Comment on the President's Budget, and its implications for cybersecurity.
Discussing the US President's Budget, which we discussed earlier this week, Mark Manglicmot, VP of Security Services at Arctic Wolf, welcomes the increased resources:
"In the wake of critical infrastructure concerns stemming from the conflict in Russia – paired with the ongoing risk of nation state attacks – it’s clear that the administration is concerned with ensuring the forward progress of collective cybersecurity efforts. There have been consistent motions from the Biden administration for organizations to focus on strengthening their cyber ecosystems – from internal initiatives to the recent memorandum holding federal contractors accountable for their efforts, too.
"To improve their defenses, organizations must, at a minimum, improve their cybersecurity budgets. In fact, 50% of surveyed security teams don’t have the budget to feel adequately equipped to thwart threats. Inadequate budgets impact important avenues for improving security postures, including tools, talent acquisition and retention and robust and consistent awareness training for employees. Spending the funds efficiently enables organizations to shore up gaps in technical controls, remediate known vulnerabilities, and add talent to address 24x7 coverage deficits.
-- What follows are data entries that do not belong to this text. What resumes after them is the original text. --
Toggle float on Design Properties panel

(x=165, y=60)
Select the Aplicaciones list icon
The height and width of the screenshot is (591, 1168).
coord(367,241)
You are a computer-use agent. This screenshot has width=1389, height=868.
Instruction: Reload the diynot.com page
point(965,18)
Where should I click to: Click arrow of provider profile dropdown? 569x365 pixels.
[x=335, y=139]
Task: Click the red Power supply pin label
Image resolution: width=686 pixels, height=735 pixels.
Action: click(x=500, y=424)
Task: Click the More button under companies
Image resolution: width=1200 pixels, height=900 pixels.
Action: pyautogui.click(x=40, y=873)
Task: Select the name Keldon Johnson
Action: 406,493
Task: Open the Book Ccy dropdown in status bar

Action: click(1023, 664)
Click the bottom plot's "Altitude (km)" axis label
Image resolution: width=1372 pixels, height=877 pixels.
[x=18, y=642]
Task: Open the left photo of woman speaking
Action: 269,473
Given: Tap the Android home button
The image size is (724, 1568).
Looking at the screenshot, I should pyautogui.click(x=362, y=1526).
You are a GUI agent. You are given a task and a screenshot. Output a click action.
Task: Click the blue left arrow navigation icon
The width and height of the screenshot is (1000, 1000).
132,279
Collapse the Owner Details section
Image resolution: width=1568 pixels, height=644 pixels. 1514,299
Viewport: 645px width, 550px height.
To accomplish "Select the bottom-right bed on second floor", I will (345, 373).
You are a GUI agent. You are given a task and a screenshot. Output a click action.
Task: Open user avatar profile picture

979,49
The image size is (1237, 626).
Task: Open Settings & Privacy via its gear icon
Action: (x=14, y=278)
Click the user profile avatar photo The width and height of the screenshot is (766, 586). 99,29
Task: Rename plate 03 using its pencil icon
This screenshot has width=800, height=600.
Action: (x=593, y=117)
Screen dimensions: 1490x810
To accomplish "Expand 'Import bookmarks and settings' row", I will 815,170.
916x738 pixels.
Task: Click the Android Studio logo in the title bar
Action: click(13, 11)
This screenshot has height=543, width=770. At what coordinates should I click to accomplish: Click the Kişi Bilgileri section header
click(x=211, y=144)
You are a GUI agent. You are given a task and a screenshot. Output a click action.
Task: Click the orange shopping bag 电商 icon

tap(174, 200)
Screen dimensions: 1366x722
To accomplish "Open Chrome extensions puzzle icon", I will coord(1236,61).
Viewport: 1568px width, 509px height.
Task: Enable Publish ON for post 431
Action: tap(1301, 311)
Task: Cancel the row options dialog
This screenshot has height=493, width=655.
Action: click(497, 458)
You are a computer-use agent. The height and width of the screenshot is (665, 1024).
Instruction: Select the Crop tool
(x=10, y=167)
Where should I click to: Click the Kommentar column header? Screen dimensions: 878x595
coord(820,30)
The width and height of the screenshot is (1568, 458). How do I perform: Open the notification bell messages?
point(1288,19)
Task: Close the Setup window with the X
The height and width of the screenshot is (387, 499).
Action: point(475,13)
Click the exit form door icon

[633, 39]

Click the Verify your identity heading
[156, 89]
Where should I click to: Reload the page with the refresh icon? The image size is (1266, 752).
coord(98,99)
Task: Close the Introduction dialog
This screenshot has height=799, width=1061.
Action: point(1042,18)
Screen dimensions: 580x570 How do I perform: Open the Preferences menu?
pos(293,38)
"Additional budget can continue to advance both defensive and offensive cybersecurity operations. It can also expand the resources to continue the recent progress made in bringing both private and public sector leaders together to fight adversarial attacks. With this motion to put more resources behind our nation’s security, both sectors are in a better position to collectively defend against attackers that are most certainly resource backed."